This post originally appeared on the United Kingdom-based PV Insider website. It is reprinted here with permission.
By Ritesh Gupta
Photos Courtesy of SolarReserve and Lesedi Power Co.
How should electricity producers go about signing emerging market power purchase agreements (PPAs)? We assess what needs to be done in markets, such as India, to combat challenges and carve a niche.
Entities like electricity producers have to carefully plan their revenue-generation model whenever they foray into emerging markets. One of the options is to go for long-term PPAs. One alternative is to go ahead without PPAs where the electricity is sold directly into the grid and then gradually complemented with PPA revenues.
An entity like Santa Monica, Calif.-based SolarReserve, a developer of large-scale solar energy projects, that has been focusing on developing projects in markets such as South Africa, Chile and Australia over the last 15 months or so, believes that electricity producers should treat emerging market power purchase agreements just like they would any other established market while addressing any sovereign or political risk issues.
What To Consider
According to Tom Georgis, senior vice president of development, SolarReserve, an entity needs to consider following aspects:
Finance: To be financeable, any PPA must provide secure revenues that support the up-front project investment cost, annual operations and maintenance, and a fair, market-based return on equity to shareholders.
Risk: Regulatory risk and change-in-law provisions must provide protection for the project owner, especially if they impact project revenues or expenses.
Coping with delays: Georgis points that construction delays and energy production shortfall damages need to be balanced. In the case of construction delays, the EPC contractor should assume construction risk and provide delay damage amounts sufficient to backstop any delay damage amounts in the PPA. An EPC contract will typically be fixed-price, date certain with delay damages and performance guarantees.
Credit-worthy: Finally, and most importantly, the PPA off-taker must be credit-worthy to lenders and equity investors with an investment grade rating.
“One advantage of emerging market PPAs is that development banks and export credit agencies tend be active lenders, and in many cases, have specific country mandates to lend to projects,” Georgis says.
One also needs to be spot on with the peculiar aspects and requirements of a market. As Jasmeet Khurana, head of market intelligence for Bridge To India Energy, explains, in India, developers started using the renewable energy certificate (REC) mechanism to transition between FiT-based projects and wholesale merchant power. Thanks to the shortcomings of the regulatory mechanism, the market is slowly shifting towards PPAs with private industrial and commercial consumers.
He adds that developers sign PPAs with one or more private power consumers at a pre-defined tariff for a period as long at 15 years. As these are retail customers, they pay significantly better tariffs than the wholesale rate of power.
Best Possible Route
The key considerations for the new business models in India are the bankability of the off-taker and the regulatory mechanism surrounding such sale of power.
“The bankability of the off-taker can be managed by the project developer on a one-to-one basis. However, regulations around this third-party sale of power are very complex in India,” Khurana says. “As the regulations are older than solar as a prominent source of power in India, there is little clarity of what duties and charges will be applicable on such projects. Moreover, the charges can change every year, making the investment decisions extremely difficult.

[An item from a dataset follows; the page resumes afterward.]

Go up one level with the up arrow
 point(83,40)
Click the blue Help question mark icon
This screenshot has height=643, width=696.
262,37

“The good news in this scenario is that some of the states have clarified their positions on how the existing electricity regulations will be applicable on the sale of solar power,” he adds. “As more and more states bring such clarity, either for or against solar, at least the investors will be in a much better position to make their decisions.”
For his part, Georgis says in almost all cases long-term PPAs with credit worthy off-takers will always be the most attractive option to lenders and project sponsors.

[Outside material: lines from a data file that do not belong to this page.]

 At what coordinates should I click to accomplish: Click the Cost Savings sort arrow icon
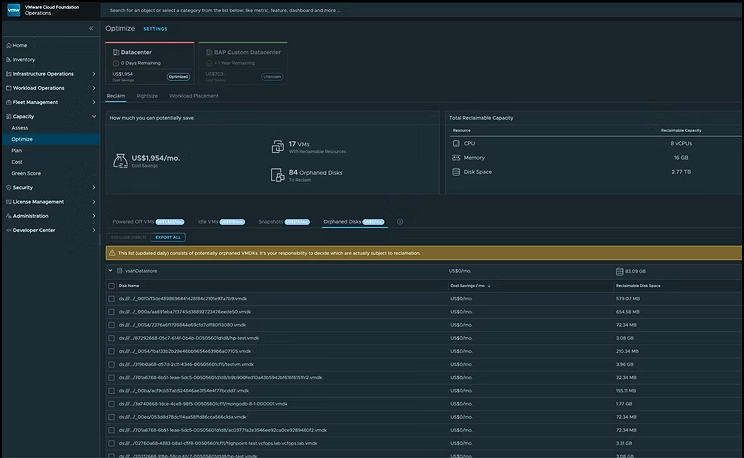point(490,285)
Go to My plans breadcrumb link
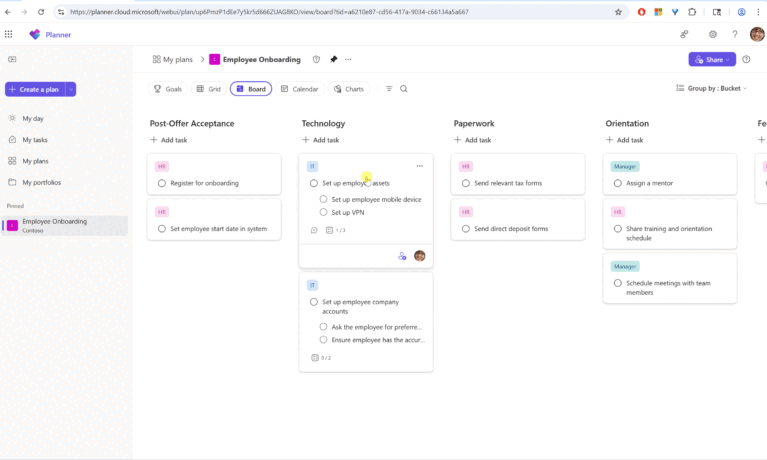Screen dimensions: 767x460 [172, 60]
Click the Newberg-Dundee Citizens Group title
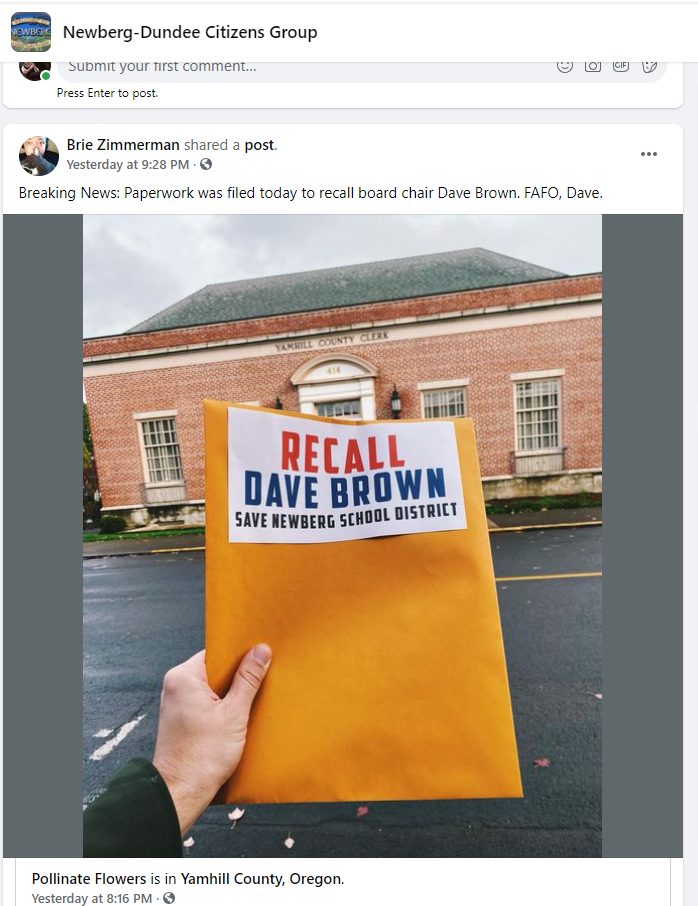The width and height of the screenshot is (698, 906). (x=190, y=32)
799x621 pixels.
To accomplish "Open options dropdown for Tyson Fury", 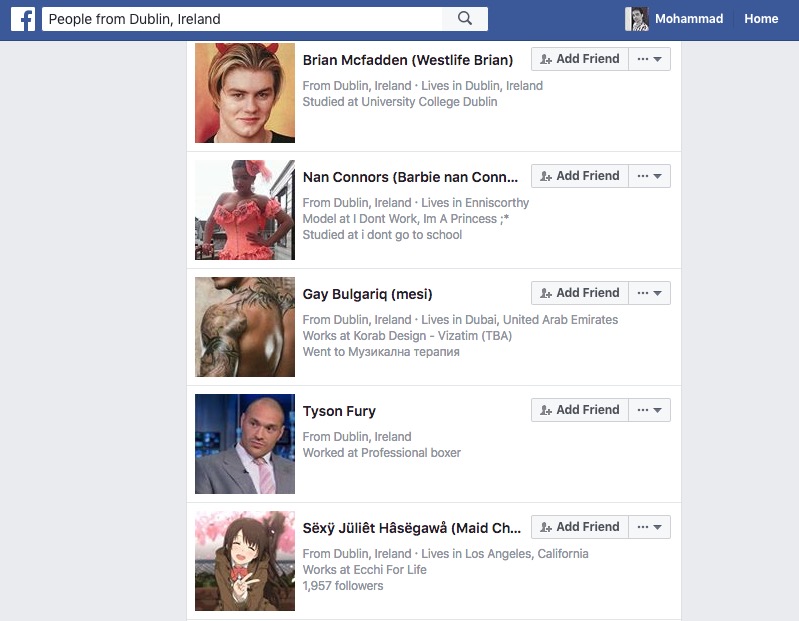I will (x=650, y=410).
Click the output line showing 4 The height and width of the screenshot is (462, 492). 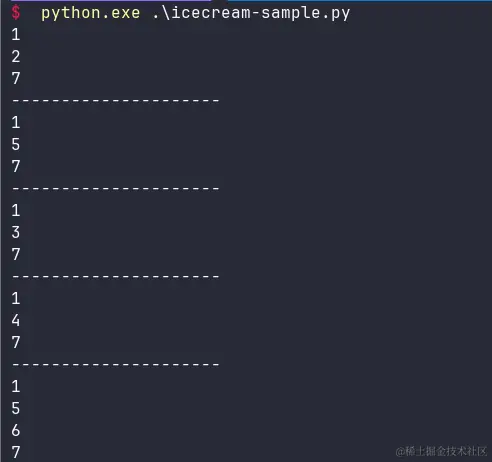pyautogui.click(x=16, y=320)
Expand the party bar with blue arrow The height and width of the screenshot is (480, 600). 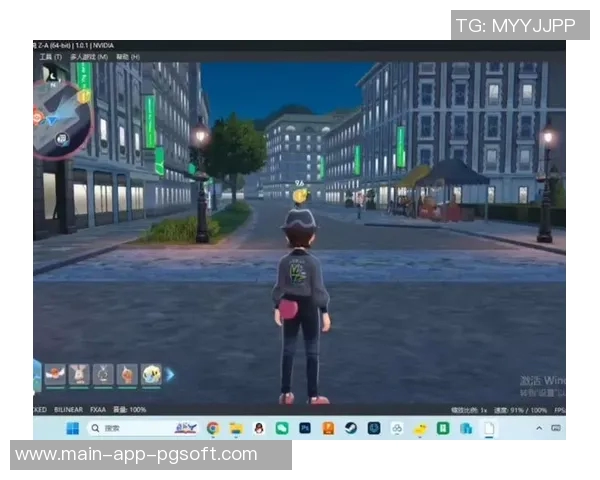pyautogui.click(x=170, y=375)
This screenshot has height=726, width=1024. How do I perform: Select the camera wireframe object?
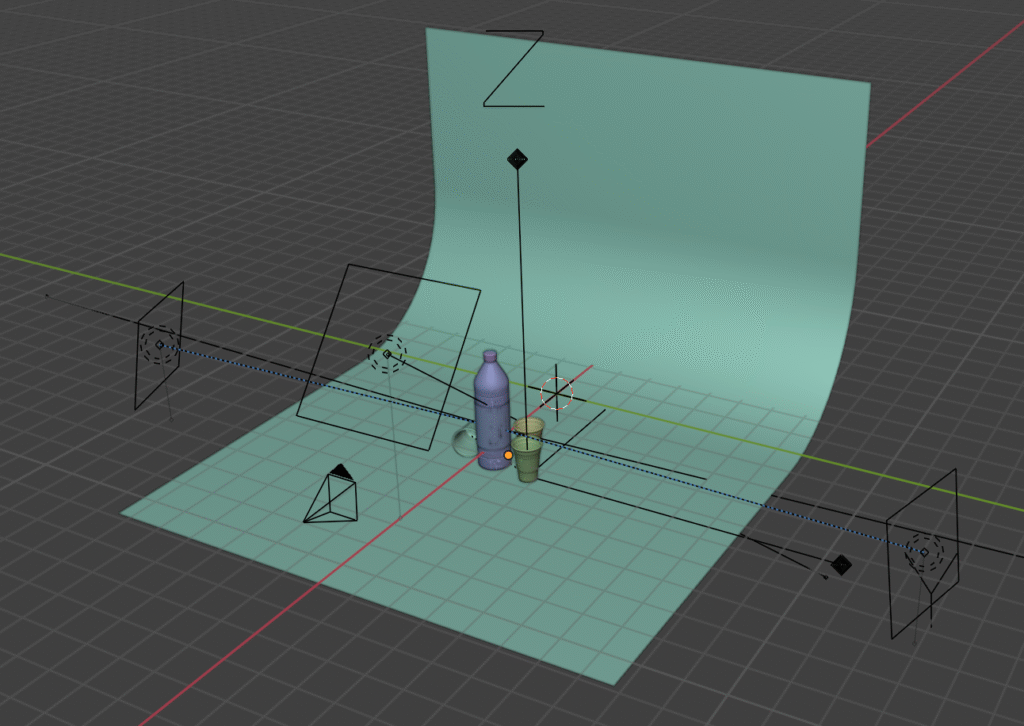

“Long-term PPAs provide a contracted source of revenue to lend against,” Georgis says. “But if a market is large enough and has sufficient liquidity with attractive spot market prices, a merchant project could be financeable provided long-term spot-market pricing is forecast to remain high enough to support the project debt service and equity returns.”
“There are instances of projects being financed where a portion of the project is contracted under a long-term PPA and a portion under a merchant. By and large, though, long term PPAs are the more viable and preferred option,” he adds.

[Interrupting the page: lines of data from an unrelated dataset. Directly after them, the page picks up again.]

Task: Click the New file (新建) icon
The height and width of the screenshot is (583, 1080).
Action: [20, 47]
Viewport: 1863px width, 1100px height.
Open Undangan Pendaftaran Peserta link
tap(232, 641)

As for the challenges, Khurana says regulations are not clear as to how the state-owned utilities want to deal with solar power. As a result, the power producers are not clear how they will be able to use the existing regulations for a new and different source of power.
He also says lenders have been particularly wary of providing any non-recourse finance to merchant solar power projects in India. The only way for a power producer to validate their business case is by signing a long term PPA with a bankable third-party customer and by raising regulatory petitions to get a case-to-case based clarity on how the existing regulations will be applicable on a particular project. This will change over the course of a couple of years, and the first few projects and the precedent set by regulators will pave the way forward for other project developers.
Overall, solar power is in a transition phase globally, as Khurana points out. Unsubsidised solar power has started to become viable for micro-markets at the consumption end.
In the wholesale merchant market, however, where it is competing with other conventional sources of power, some incentives are still needed. This transition period is bound to spur up a lot of business models that make sense depending on the conditions in the local markets.
Project developers want to keep their business models viable by opting for some incentives, but also structuring it in such a way that it is scalable for the future.